Saat itu ada seorang anak laki-laki yang sedang berada di depan rumahnya, mungkin berusia sekitar 8-9 tahun, dan waktu kami sapa malah malu dan kabur. Anak kecil ini membawa sebuah keranjang kosong di punggungnya, keranjang yang sudah biasa kami lihat dipakai untuk membawa berbagai macam barang oleh penduduk lokal. Entah apa gerangan yang akan dibawa oleh anak tersebut nantinya. Membayangkannya saja sudah cukup miris.
Kami melewati beberapa rumah penduduk yang kelihatan sangat sederhana. Ada yang menumpuk kayu bakar di halaman rumahnya, mungkin untuk persediaan kayu bakar di musim dingin ini.
Setelah melewati desa kecil dengan hanya beberapa rumah ini, bisa dibilang medannya selalu naik turun naik turun dan naik turun. Tidak ada yang benar-benar datar. Jalan setapaknya dari tanah, kadang berbatu-batu, dan sempit. Rata-rata lebarnya hanya sekitar 30-80 cm, dan jurang berada di sisi kiri. Kadangkala saat jalannya sempit, trekking pole yang kutancapkan di semak-semak di sisi kiri sampai menembus udara kosong. Inilah yang disebut Nepali's flat, datarnya orang Nepal.

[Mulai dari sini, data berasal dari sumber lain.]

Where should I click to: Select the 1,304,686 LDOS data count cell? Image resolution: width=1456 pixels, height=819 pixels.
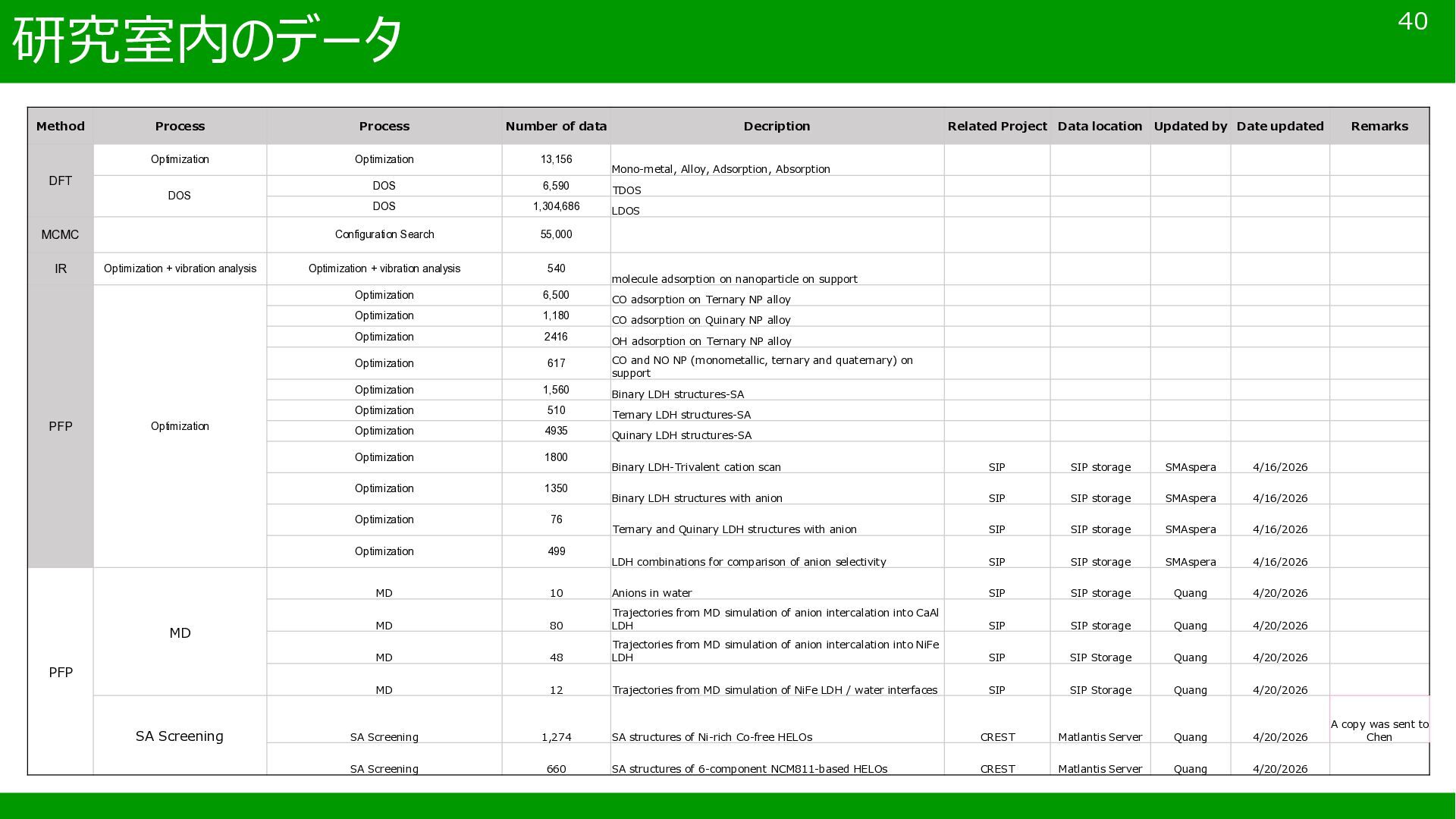(x=556, y=206)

Kami berjalan membelakangi puncak-puncak gunung bersalju yang kini tampak kecil dan begitu jauh, padahal 2 hari yang lalu kami masih berada di antara mereka. Beberapa koki mulai mendahului kami dengan beban bawaan mereka.
Kami masih harus menuruni anak tangga sekitar 10 menit lamanya, sebelum akhirnya tiba di desa New Bridge jam 7.35 pagi. Desa ini kecil, dengan hanya beberapa teahouse yang ada. Suasananya pun masih tampak sepi, hanya tampak 1-2 orang saja, Aku sempat bertanya arah kepada seorang ibu muda yang sedang menyapu karena arah jalannya yang membingungkan.
Keluar dari New Bridge, kami kembali menyusuri jalan setapak dari tanah yang sempit, kadang berbatu-batu, dan ada beberapa yang cukup curam turunnya. Beberapa mata air tampak mengalir dari balik bebatuan. Jam 7.55 pagi, kami sampai di sebuah pertigaan jalan. Kalau terus akan menuju ke Siwai, sedangkan kalau belok kiri akan menuju ke Landruk. Andai saja kondisi kakiku masih fit dan secara keseluruhan kami tidak terlalu lelah, seharusnya kami berbelok ke kiri, ke arah Landruk, karena inilah jalan masuk untuk menuju Mardi Himal Trek. Saat itu terbersit sedikit perasaan sedih dan menyayangkan kami tidak jadi ke sana, karena aku memang ingin sekali ke Mardi Himal, apalagi sudah sampai di tempat ini.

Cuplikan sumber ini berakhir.